イスラエルやシリコンバレー以外にもスタートアップ大国として頭角を現し始めている国はほかも存在する。森氏は意外な国を挙げた。それが「ドイツ」だ。
「ドイツは日本・アメリカと並ぶ自動車大国。自動車産業の知見は目を見張るものがあります。そこに、スタートアップの革新性が組み合わさると、イノベーションが生まれる可能性は高い。もし、エコシステムが回り始めれば、これから2〜3年で大きく伸びてくるでしょう」
特に、自動車メーカーが集まり、工科大学も存在するミュンヘンには、ベンチャーキャピタルも注目しており、今後エコシステムが成長していく可能性があるという。つまり、大企業と人材、政府の支援、そしてお金を出すベンチャーキャピタルがそろっているのだ。
日本もドイツと同じ自動車大国ではあるが、エコシステムが確立する条件が集積した都市はまだ見当たらない。森氏は、「エコシステムが確立する都市を作るのが、日本でオートモーティブのスタートアップが生まれる条件」と考える。

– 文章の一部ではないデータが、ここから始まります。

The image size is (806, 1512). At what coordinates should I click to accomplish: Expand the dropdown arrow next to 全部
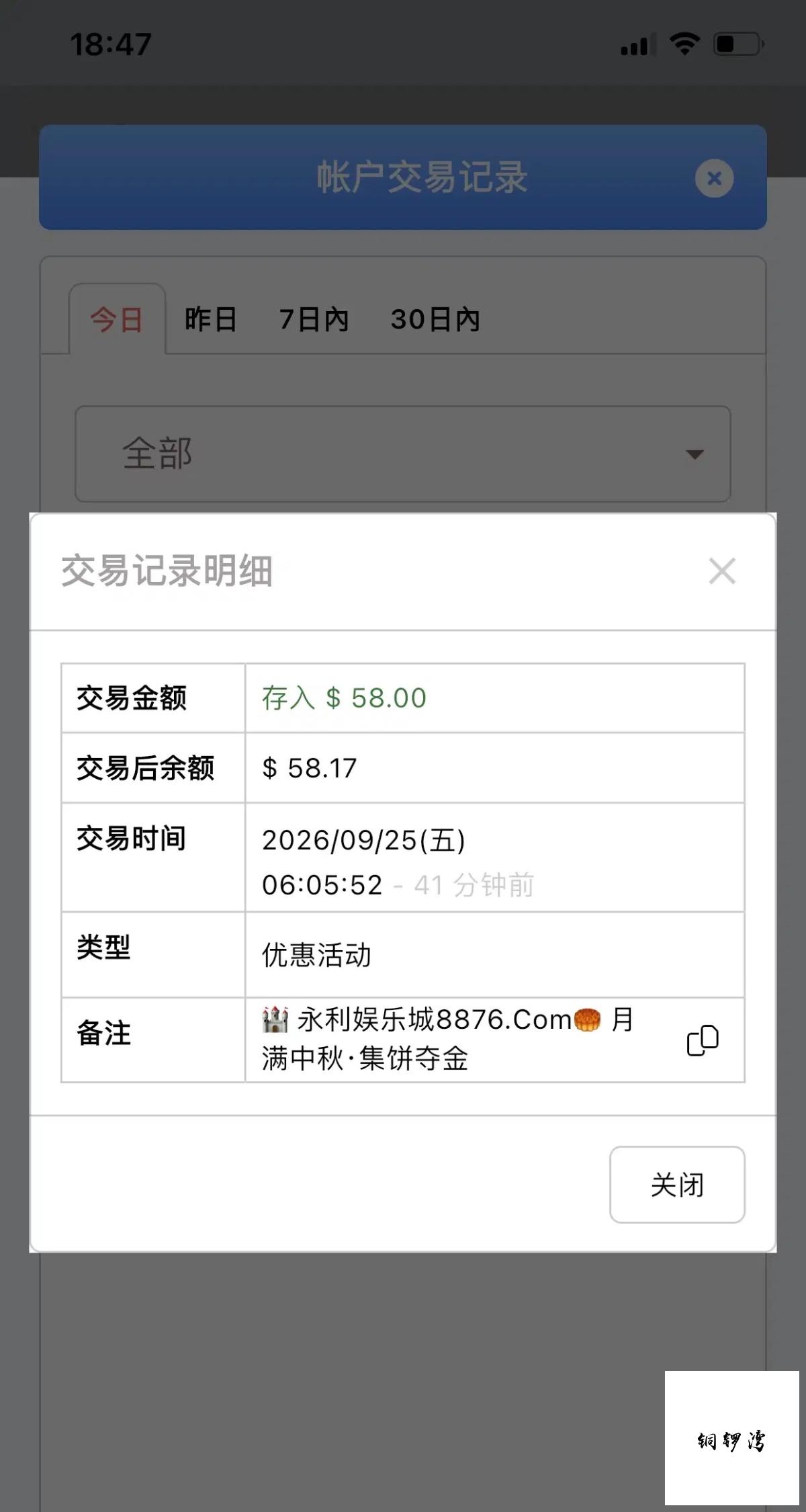(695, 455)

「そういった意味では、今年の東京モーターショーには期待しています。従来の東京モーターショーは大企業だけが集まる場所でした。NewsPicksがプロデュースしているピッチイベントでは、初めてスタートアップに門戸が開かれたと言っていいと思います」
森氏がいうピッチコンテストとは、事前審査で選び抜かれたスタートアップが、先進性・革新性があふれるモビリティやサービスを東京モーターショーで発表するイベント。審査員には大手自動車メーカーの担当者も参加し、スタートップにとっては、大きなチャンスの場だ。
スタートアップといえば、いまだにシリコンバレーが頭に浮かぶ人が多いだろう。しかし、現実にはイスラエルも大きな存在感を示している。自動車関連では、そこにドイツが続く兆しも見られる。
自動車大国で十分な知見を持ち、センサーなどの基礎研究でも高い技術を持つ日本でも、エコシステムを確立できれば、多くのモビリティ系スタートアップが生まれるはず。まさに、今回の東京モーターショーでは、その萌芽を目にすることができそうだ。